Exercise goal: Identify every line in the records below that contains the word "agent", and reproduce each one.

Data for this exercise:
══════

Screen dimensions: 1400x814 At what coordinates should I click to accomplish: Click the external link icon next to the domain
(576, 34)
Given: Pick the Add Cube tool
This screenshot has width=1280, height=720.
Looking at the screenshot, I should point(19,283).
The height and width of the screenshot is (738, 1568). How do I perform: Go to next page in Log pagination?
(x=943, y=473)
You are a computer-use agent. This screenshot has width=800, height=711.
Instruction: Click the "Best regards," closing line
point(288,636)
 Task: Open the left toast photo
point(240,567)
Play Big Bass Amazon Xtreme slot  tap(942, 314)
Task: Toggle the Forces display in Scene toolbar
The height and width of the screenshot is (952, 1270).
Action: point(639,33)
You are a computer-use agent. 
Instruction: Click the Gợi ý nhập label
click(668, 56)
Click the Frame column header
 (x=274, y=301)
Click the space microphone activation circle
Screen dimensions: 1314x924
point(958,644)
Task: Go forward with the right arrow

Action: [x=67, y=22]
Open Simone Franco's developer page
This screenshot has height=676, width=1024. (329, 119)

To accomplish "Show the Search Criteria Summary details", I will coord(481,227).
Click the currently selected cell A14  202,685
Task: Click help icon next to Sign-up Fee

══════

Answer to this problem:
You are a computer-use agent. This screenshot has width=800, height=711.
You are a computer-use agent. 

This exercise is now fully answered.